Stored records:
* * * *

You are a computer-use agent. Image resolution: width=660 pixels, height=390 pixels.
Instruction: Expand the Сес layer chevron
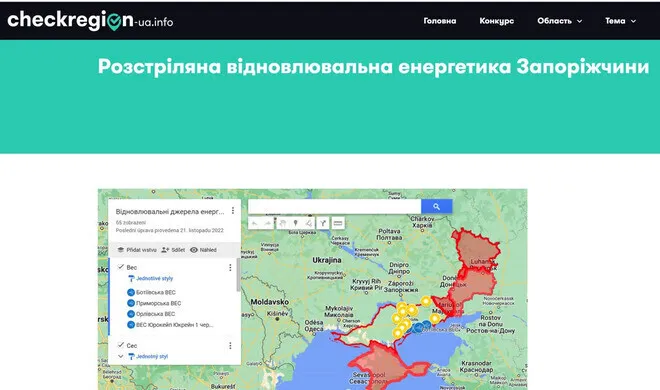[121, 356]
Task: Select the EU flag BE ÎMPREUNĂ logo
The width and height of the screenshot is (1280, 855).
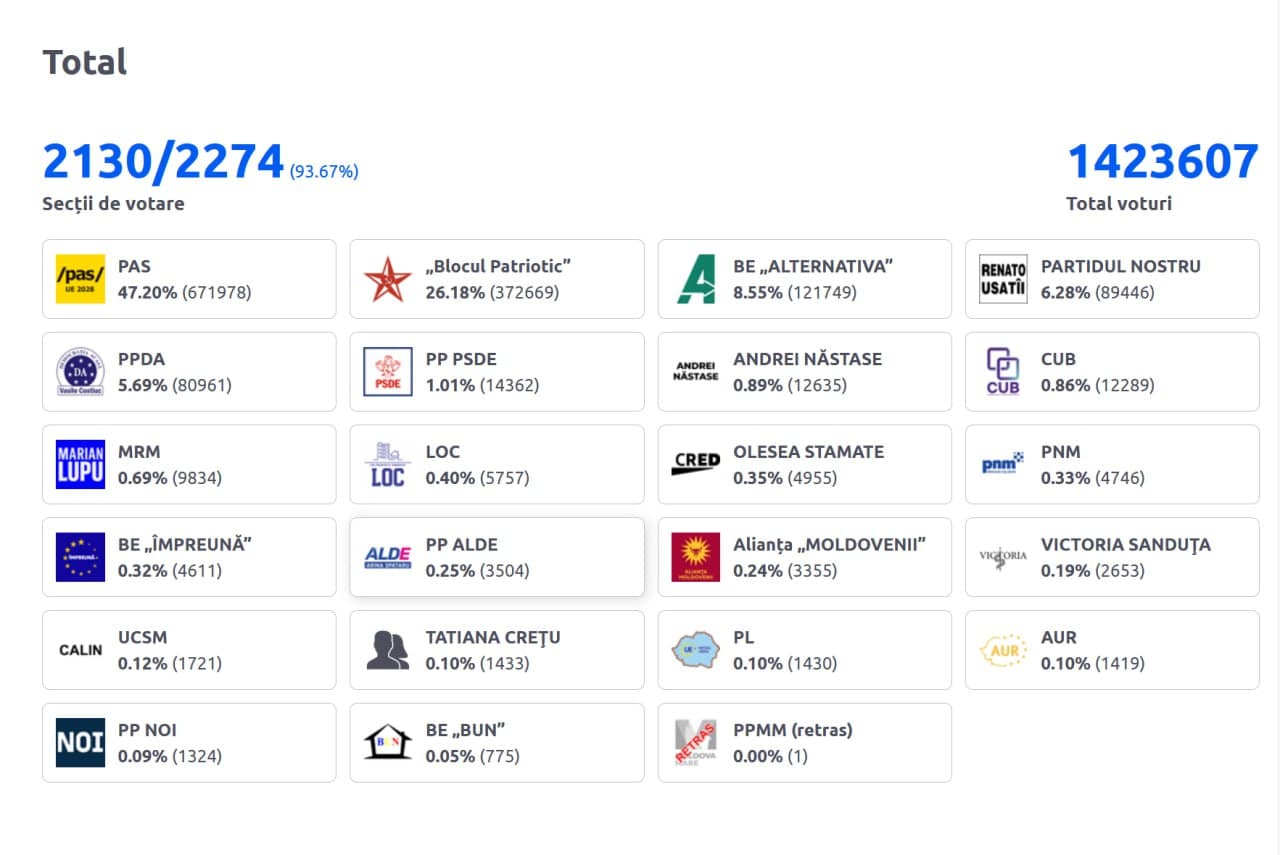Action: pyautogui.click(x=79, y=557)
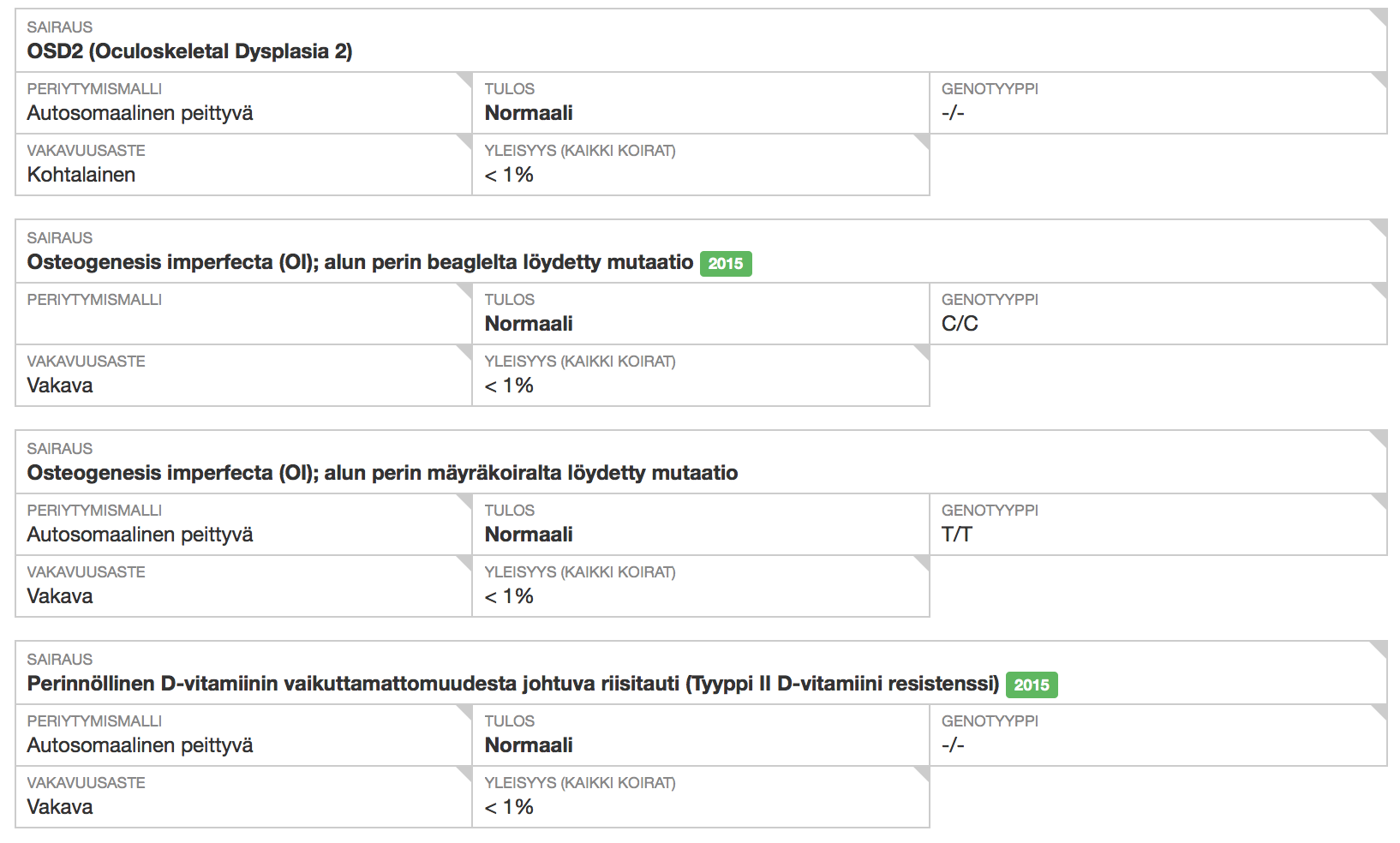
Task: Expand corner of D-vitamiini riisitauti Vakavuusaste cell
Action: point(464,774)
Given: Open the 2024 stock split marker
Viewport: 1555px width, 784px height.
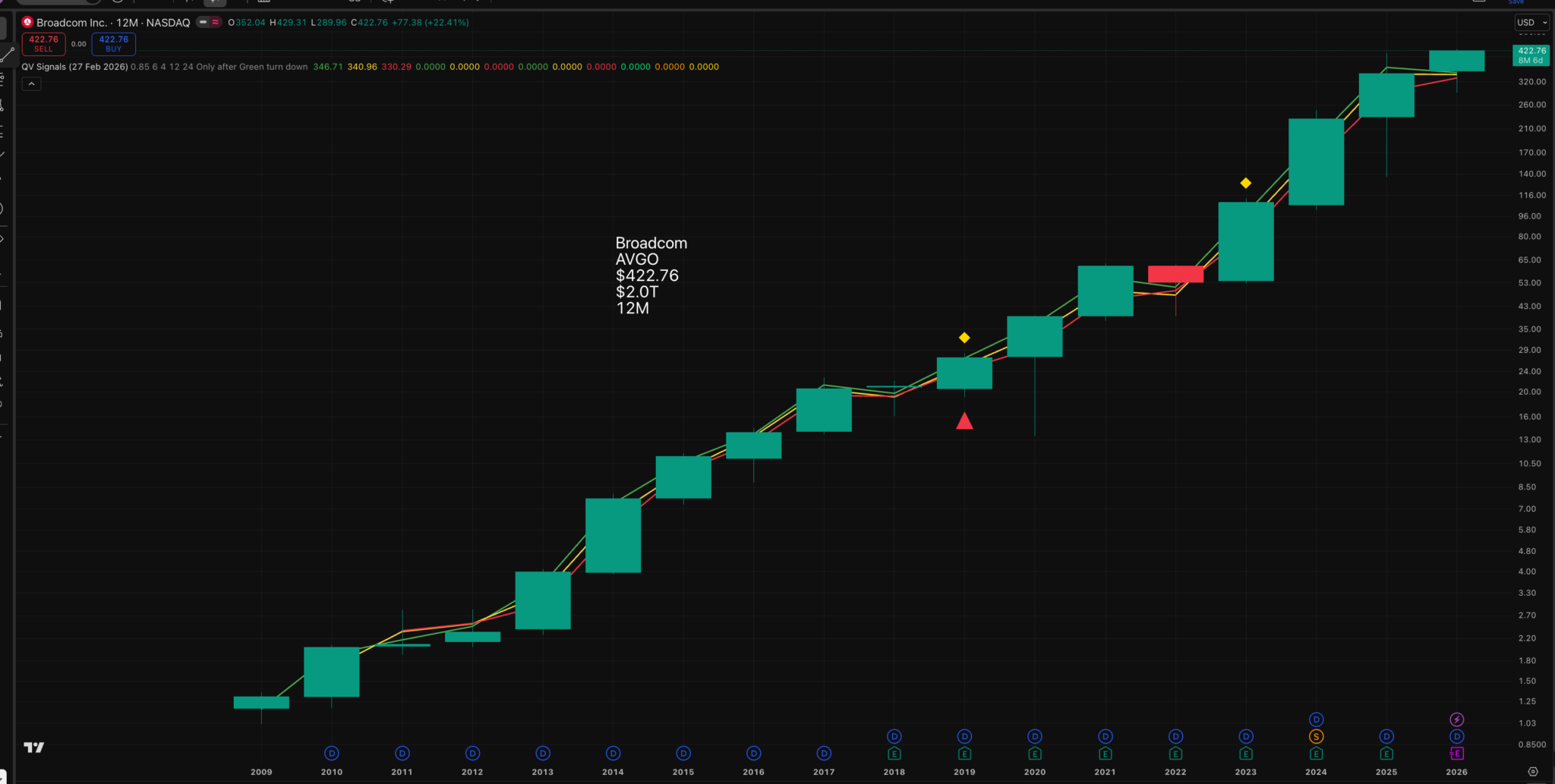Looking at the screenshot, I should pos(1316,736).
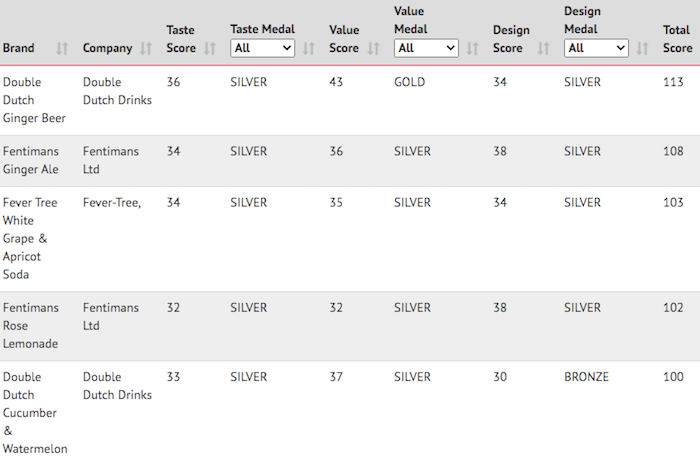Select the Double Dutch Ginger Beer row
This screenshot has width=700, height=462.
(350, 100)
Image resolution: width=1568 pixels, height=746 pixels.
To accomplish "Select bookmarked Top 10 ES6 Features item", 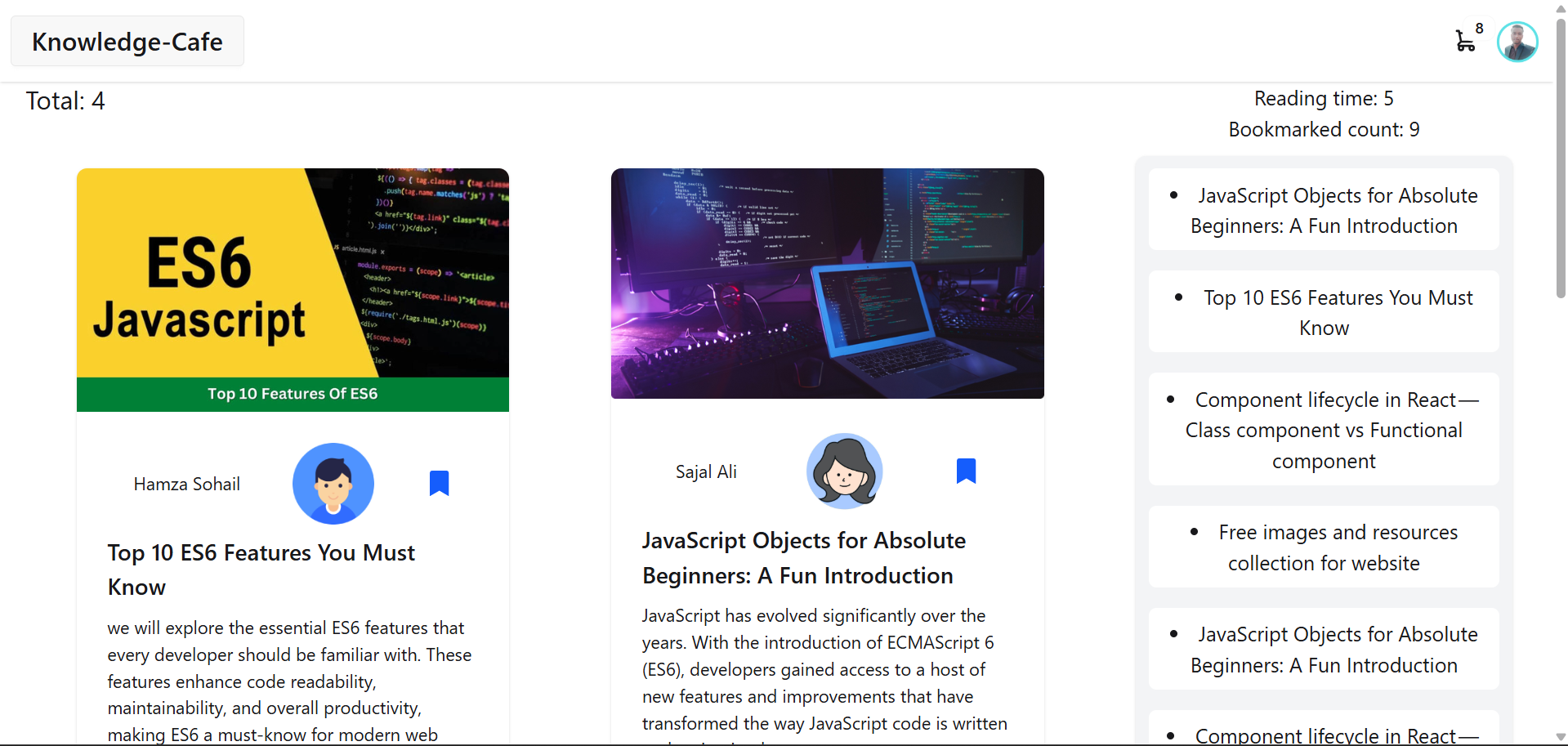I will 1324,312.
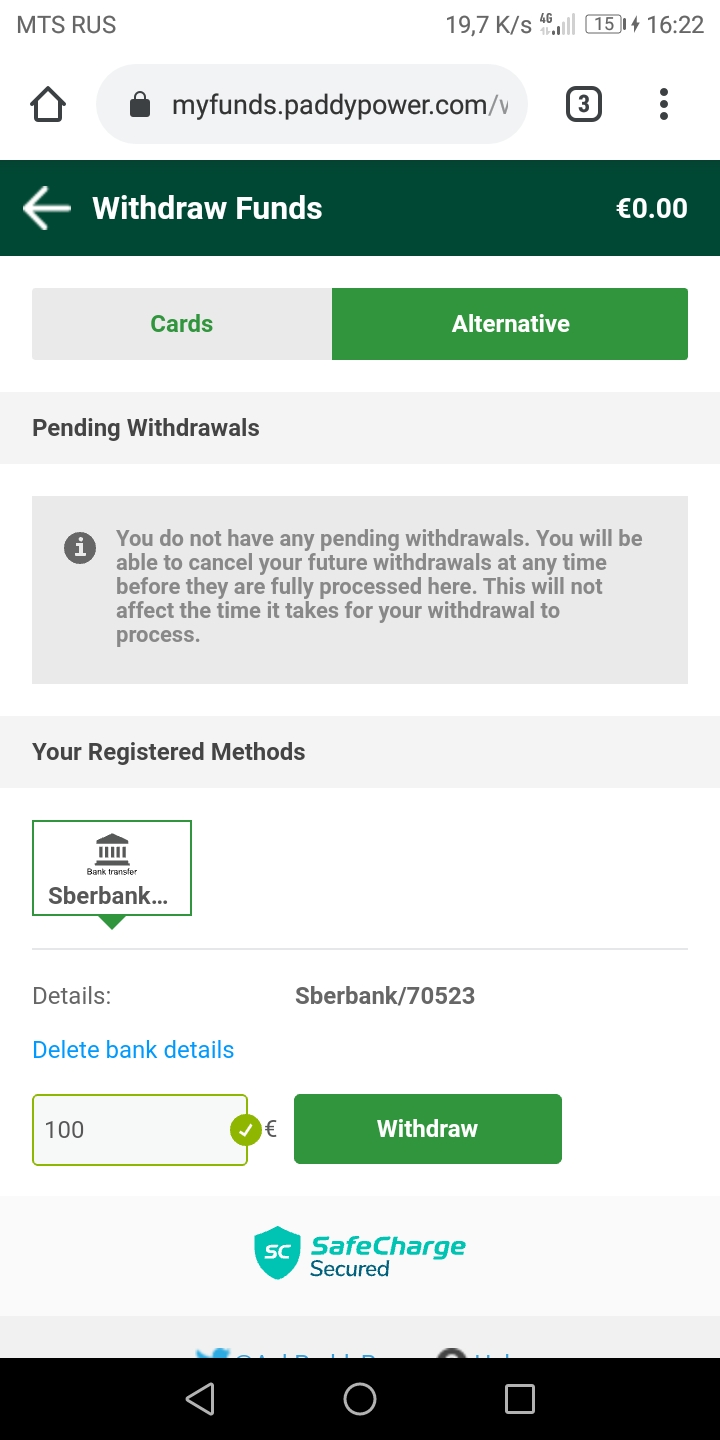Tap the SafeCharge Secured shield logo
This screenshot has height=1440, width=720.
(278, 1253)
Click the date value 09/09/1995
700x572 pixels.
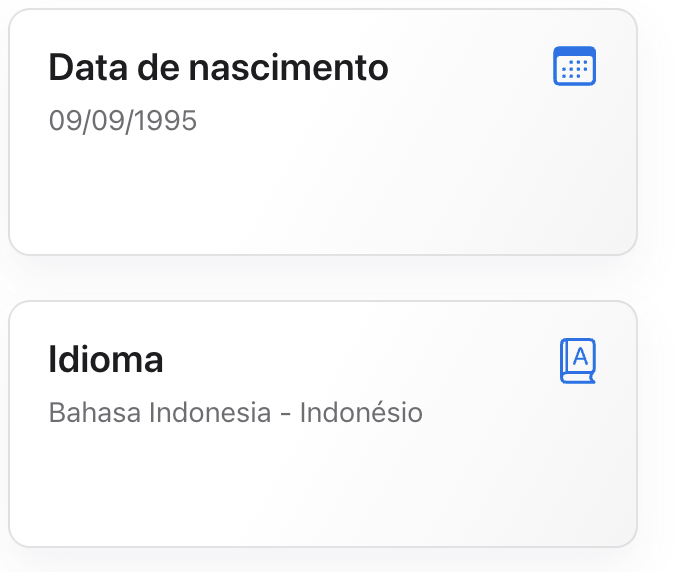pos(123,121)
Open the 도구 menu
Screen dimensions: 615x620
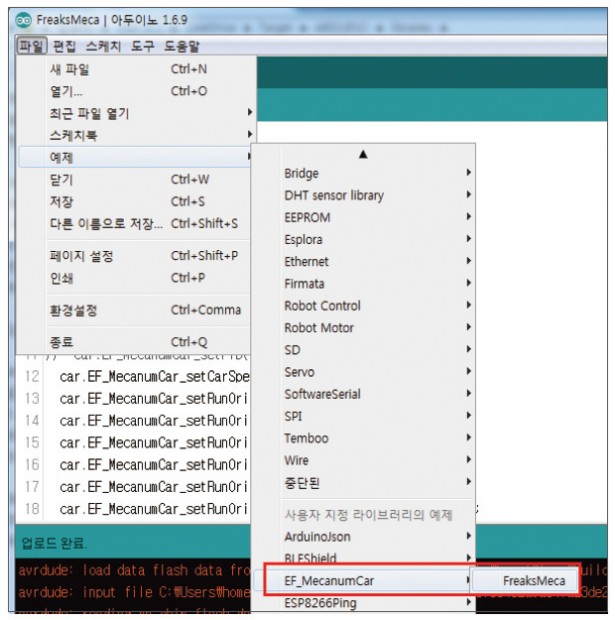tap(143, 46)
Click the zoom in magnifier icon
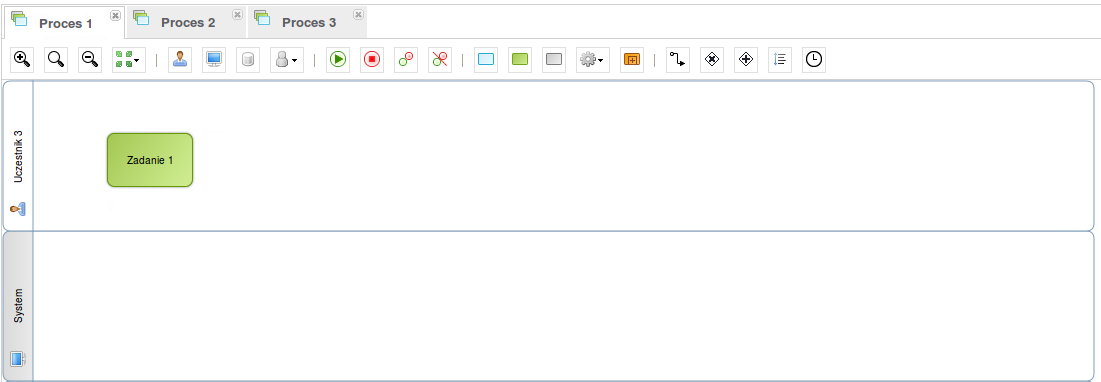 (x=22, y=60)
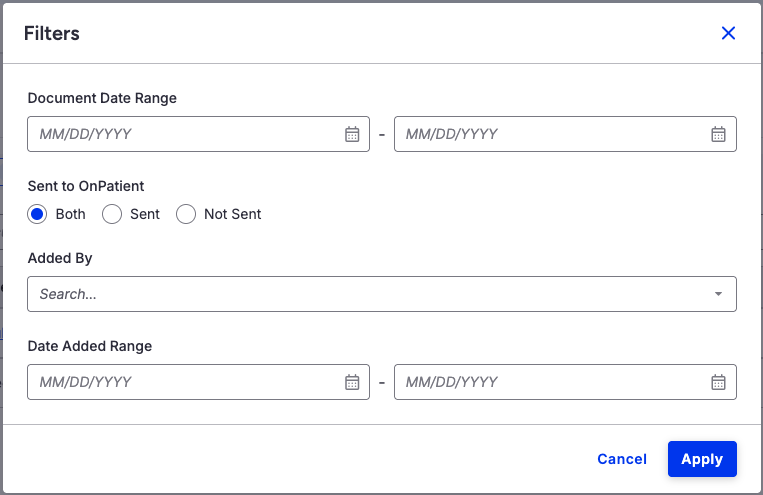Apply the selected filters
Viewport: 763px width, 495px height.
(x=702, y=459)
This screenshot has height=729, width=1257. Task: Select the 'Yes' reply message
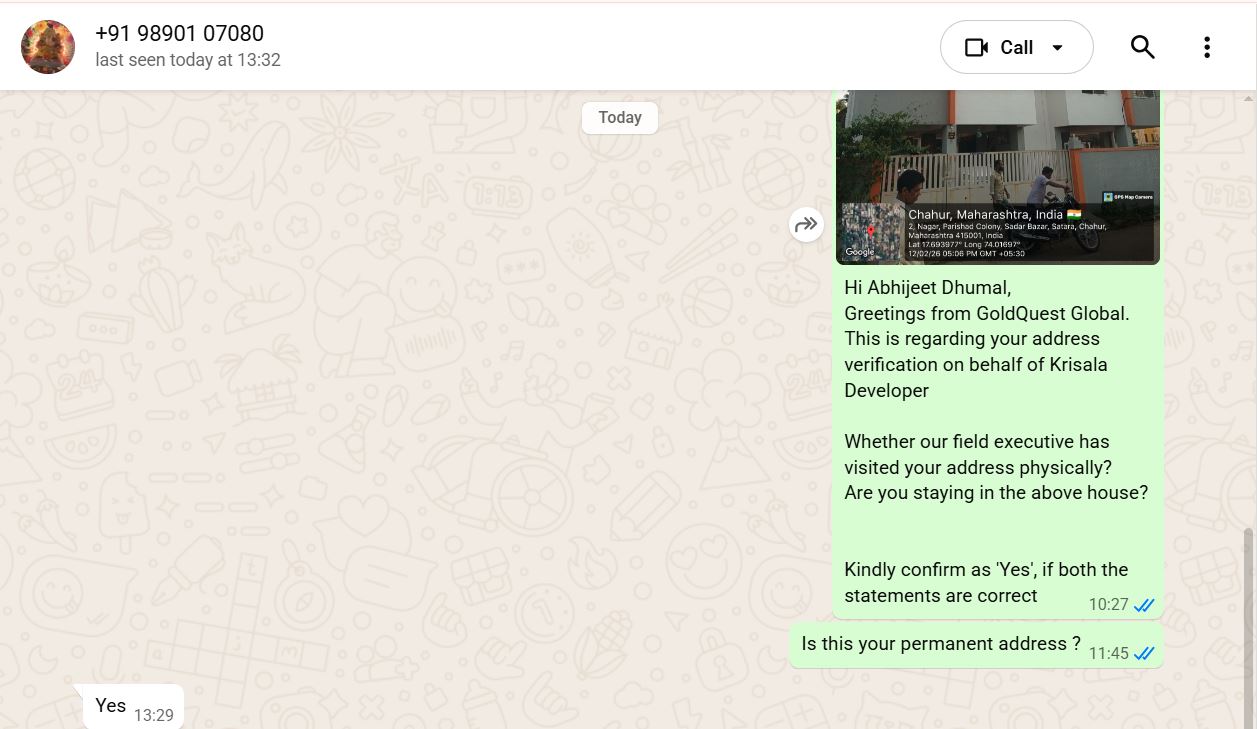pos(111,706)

* * * *

On how many lines of the data does the word "resolution" appear? Reply with the number alone.

2